===== Data records

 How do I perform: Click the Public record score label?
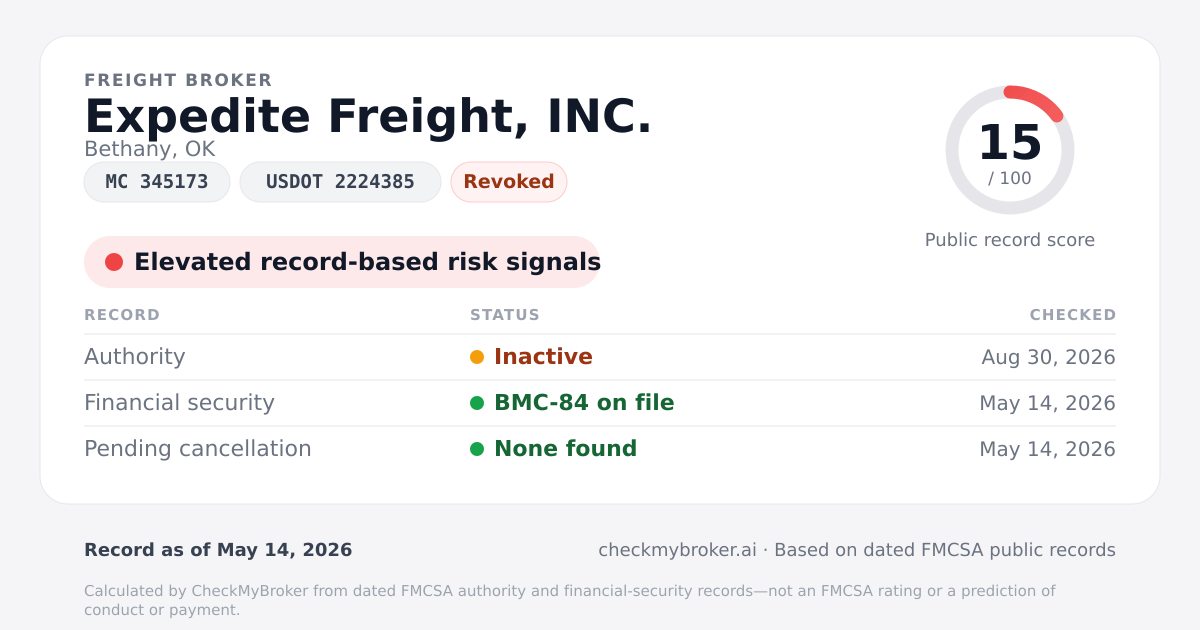click(1010, 240)
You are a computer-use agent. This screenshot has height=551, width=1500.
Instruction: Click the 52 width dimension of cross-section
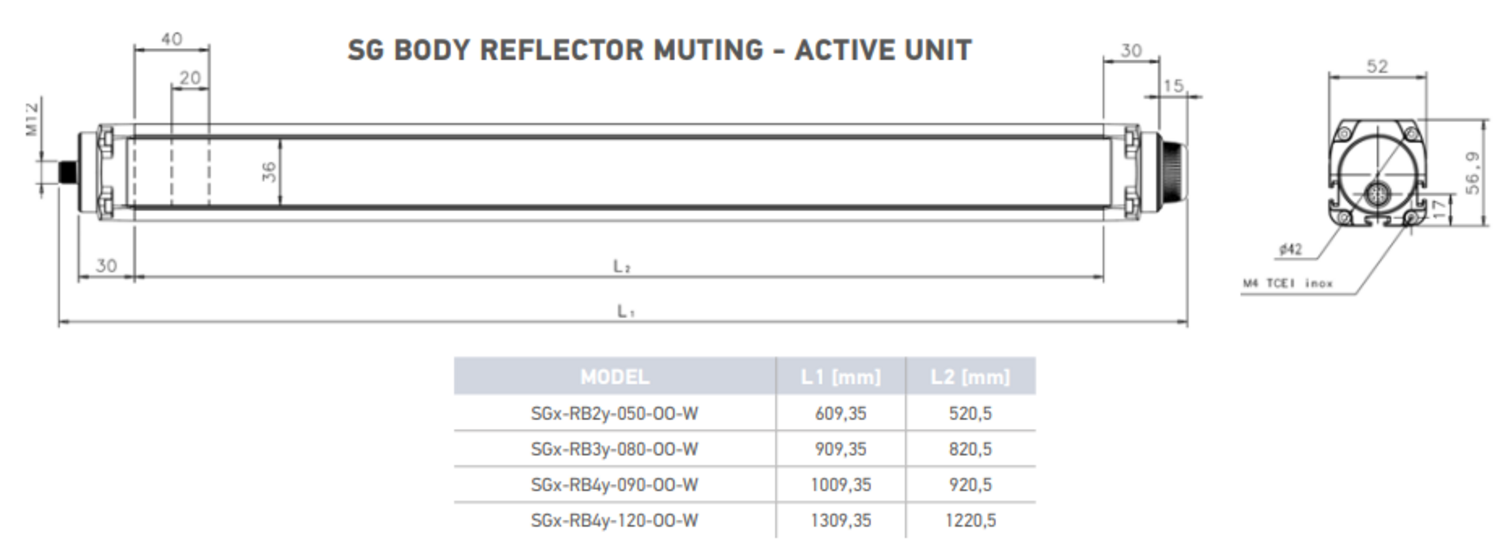point(1377,66)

==========

[Directions for this task]: Could you output the listing word for word, omitting every picture?

[Response box]:
 How do I perform: Click the Public record score label?
click(1010, 240)
You are a computer-use agent. This screenshot has height=551, width=1500.
Instruction: Click the 52 width dimension of cross-section
point(1377,66)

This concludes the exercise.